== Segment start ==
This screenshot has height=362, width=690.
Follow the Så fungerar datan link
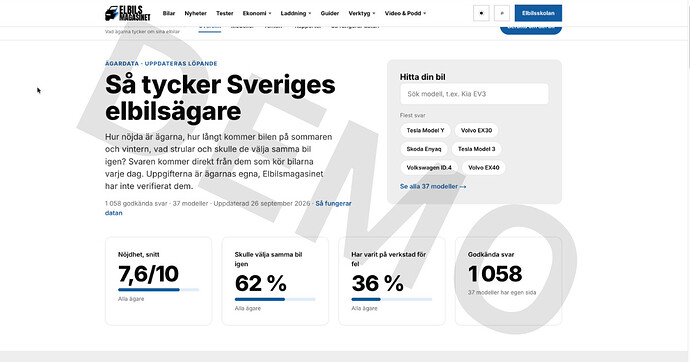pos(228,208)
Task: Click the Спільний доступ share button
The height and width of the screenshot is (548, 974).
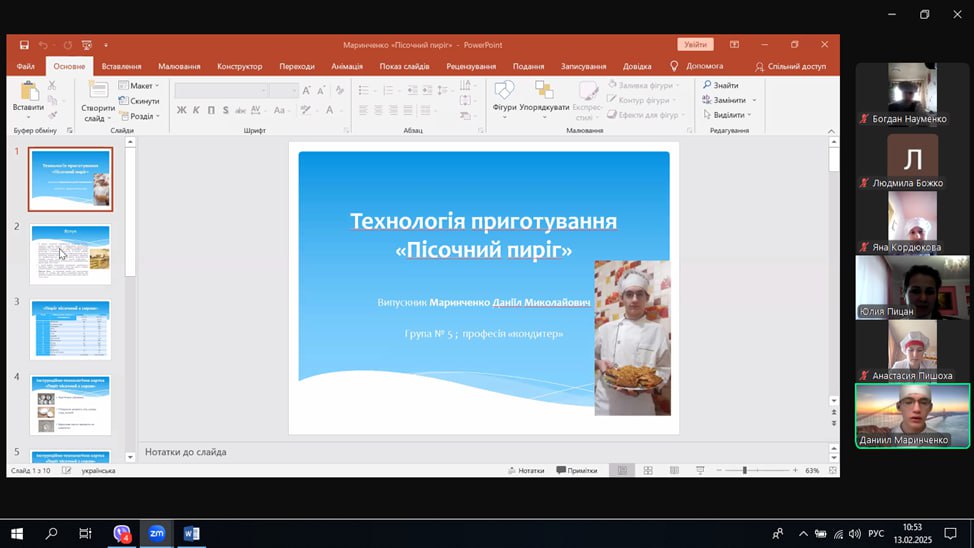Action: click(790, 66)
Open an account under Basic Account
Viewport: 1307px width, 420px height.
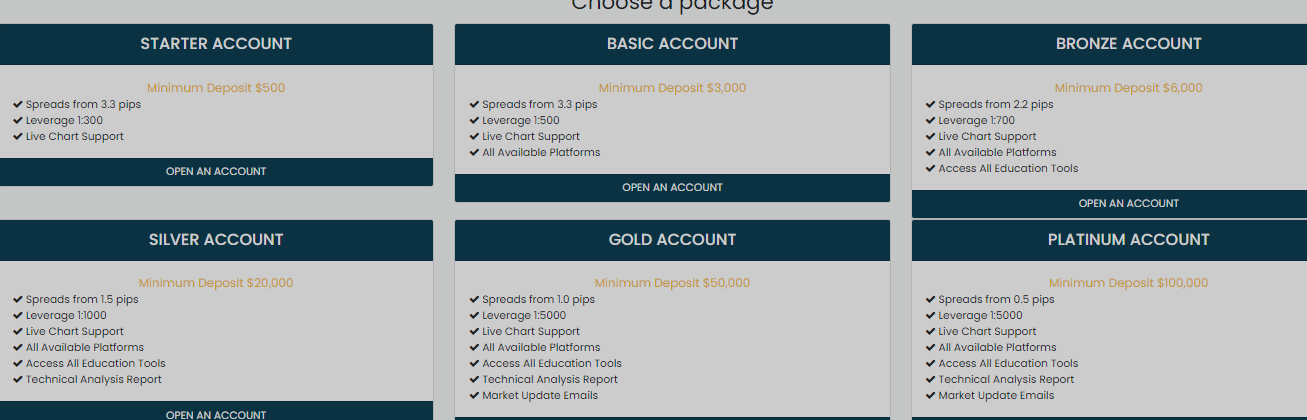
== Segment end ==
TASK DIRECTIONS: Find the line with "Follow the Så fungerar datan link". Reproduce it and every line after it through the last line above exactly, leaving out the pictures.

WORKED SOLUTION:
Follow the Så fungerar datan link
pos(228,208)
Task: Click the Спільний доступ share button
The height and width of the screenshot is (548, 974).
Action: click(790, 66)
Open an account under Basic Account
Viewport: 1307px width, 420px height.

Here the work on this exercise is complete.